Mediastinal recurrence after curative resection of colon cancer: A case report and review of literature.

作者信息

Rajdev Kartikeya, Siddiqui Abdul Hasan, Agarwal Shivika, Ansari Yusra, Maroun Rabih

机构信息

1 Department of Medicine, Northwell Health-Staten Island University Hospital, Staten Island, NY, USA.
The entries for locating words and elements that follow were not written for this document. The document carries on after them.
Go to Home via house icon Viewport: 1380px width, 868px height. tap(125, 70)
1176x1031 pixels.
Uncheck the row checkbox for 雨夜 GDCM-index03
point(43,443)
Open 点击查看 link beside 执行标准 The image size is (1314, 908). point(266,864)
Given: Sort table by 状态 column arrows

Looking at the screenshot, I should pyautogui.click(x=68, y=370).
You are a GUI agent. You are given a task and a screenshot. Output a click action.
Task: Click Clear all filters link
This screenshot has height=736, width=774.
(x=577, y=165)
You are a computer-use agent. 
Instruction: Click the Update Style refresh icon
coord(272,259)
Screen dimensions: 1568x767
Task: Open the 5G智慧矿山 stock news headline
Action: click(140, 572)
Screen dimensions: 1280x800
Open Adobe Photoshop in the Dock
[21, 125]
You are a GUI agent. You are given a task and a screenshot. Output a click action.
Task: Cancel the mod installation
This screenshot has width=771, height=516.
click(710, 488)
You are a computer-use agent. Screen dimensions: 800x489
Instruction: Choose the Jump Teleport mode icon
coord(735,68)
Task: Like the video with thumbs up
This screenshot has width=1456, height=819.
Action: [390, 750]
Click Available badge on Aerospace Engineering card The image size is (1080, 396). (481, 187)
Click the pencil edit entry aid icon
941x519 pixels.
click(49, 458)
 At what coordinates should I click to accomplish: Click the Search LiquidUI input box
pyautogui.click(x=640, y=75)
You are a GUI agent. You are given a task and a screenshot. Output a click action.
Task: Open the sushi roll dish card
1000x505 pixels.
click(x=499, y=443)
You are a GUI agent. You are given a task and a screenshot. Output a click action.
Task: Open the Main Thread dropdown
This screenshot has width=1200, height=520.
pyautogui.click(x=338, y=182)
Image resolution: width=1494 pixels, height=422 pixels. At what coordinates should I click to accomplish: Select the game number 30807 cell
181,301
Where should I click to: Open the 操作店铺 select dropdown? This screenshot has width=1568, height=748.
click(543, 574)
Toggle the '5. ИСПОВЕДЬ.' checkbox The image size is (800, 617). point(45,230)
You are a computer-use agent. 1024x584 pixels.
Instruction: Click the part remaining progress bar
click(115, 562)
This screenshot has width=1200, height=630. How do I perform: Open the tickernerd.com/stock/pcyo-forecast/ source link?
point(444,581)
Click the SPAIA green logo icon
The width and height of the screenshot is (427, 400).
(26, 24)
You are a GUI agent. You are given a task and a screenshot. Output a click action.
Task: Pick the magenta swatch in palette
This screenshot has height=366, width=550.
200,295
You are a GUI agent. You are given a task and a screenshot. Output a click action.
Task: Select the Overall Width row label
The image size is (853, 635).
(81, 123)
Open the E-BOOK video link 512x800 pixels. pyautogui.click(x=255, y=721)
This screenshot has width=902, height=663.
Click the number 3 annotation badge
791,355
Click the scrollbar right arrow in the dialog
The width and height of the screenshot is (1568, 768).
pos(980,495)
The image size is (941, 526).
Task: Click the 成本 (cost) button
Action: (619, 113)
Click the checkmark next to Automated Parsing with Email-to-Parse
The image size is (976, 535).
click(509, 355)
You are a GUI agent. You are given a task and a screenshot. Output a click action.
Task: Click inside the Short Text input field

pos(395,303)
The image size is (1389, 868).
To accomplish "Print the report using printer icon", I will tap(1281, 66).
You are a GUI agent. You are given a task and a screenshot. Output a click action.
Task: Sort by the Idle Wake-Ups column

2 Department of Pulmonary/Critical Care, Northwell Health-Staten Island University Hospital, Staten Island, NY, USA.

出版信息

J Oncol Pharm Pract. 2019 Jul;25(5):1243-1247. doi: 10.1177/1078155218784744. Epub 2018 Jun 22.

Abstract

Colorectal carcinoma is one of the most common and significant causes of cancer-related death. Metastasis to mediastinal lymph nodes and/or pleura without liver or lung involvement is an atypical pattern of colon cancer metastasis. A 70-year-old male underwent curative right side hemicolectomy and omentectomy for ascending colon cancer followed by adjuvant chemotherapy. Around nine months after surgery, the patient was noted to have bilateral large pleural effusions on the restaging computed tomography scan of the chest/abdomen/pelvis. No intraabdominal or intrathoracic mass/metastasis was seen on the imaging. Multiple thoracentesis performed over the course of next few months revealed exudative effusion but failed to demonstrate malignant cells. A few months later, new mediastinal and right hilar lymphadenopathy was noted on the repeat computed tomography scan. A subsequent positron-emission tomography scan revealed multiple sites of fluorodeoxyglucose (FDG)-avid mediastinal lymphadenopathy. The sites of pleural effusion were not fluorodeoxyglucose-avid. Endobronchial ultrasound and biopsy of mediastinal nodes showed adenocarcinoma with signet-ring features. Immunohistochemistry confirmed the diagnosis of metastatic colon cancer. Systemic treatment with chemotherapy was initiated. Our case highlights the importance of mediastinal evaluation by imaging during the follow-up of patients with colorectal carcinoma. The ideal management strategy for mediastinal metastasis of colorectal carcinoma remains a question, two major options being local metastasectomy or systemic chemotherapy.

摘要

结直肠癌是癌症相关死亡的最常见且重要的原因之一。转移至纵隔淋巴结和/或胸膜而无肝或肺受累是结肠癌转移的一种非典型模式。一名70岁男性因升结肠癌接受了根治性右侧半结肠切除术和网膜切除术,随后进行了辅助化疗。术后约九个月,在胸部/腹部/骨盆的再次分期计算机断层扫描中发现该患者双侧有大量胸腔积液。影像学检查未发现腹内或胸内肿块/转移灶。在接下来的几个月中进行的多次胸腔穿刺显示为渗出性积液,但未发现恶性细胞。几个月后,在重复的计算机断层扫描中发现新的纵隔和右肺门淋巴结肿大。随后的正电子发射断层扫描显示多个部位的氟脱氧葡萄糖(FDG)摄取阳性的纵隔淋巴结肿大。胸腔积液部位氟脱氧葡萄糖摄取阴性。支气管内超声检查和纵隔淋巴结活检显示为具有印戒特征的腺癌。免疫组织化学证实为转移性结肠癌,遂开始进行全身化疗。我们的病例强调了结直肠癌患者随访期间通过影像学进行纵隔评估的重要性。结直肠癌纵隔转移的理想治疗策略仍是一个问题,两种主要选择是局部转移灶切除术或全身化疗。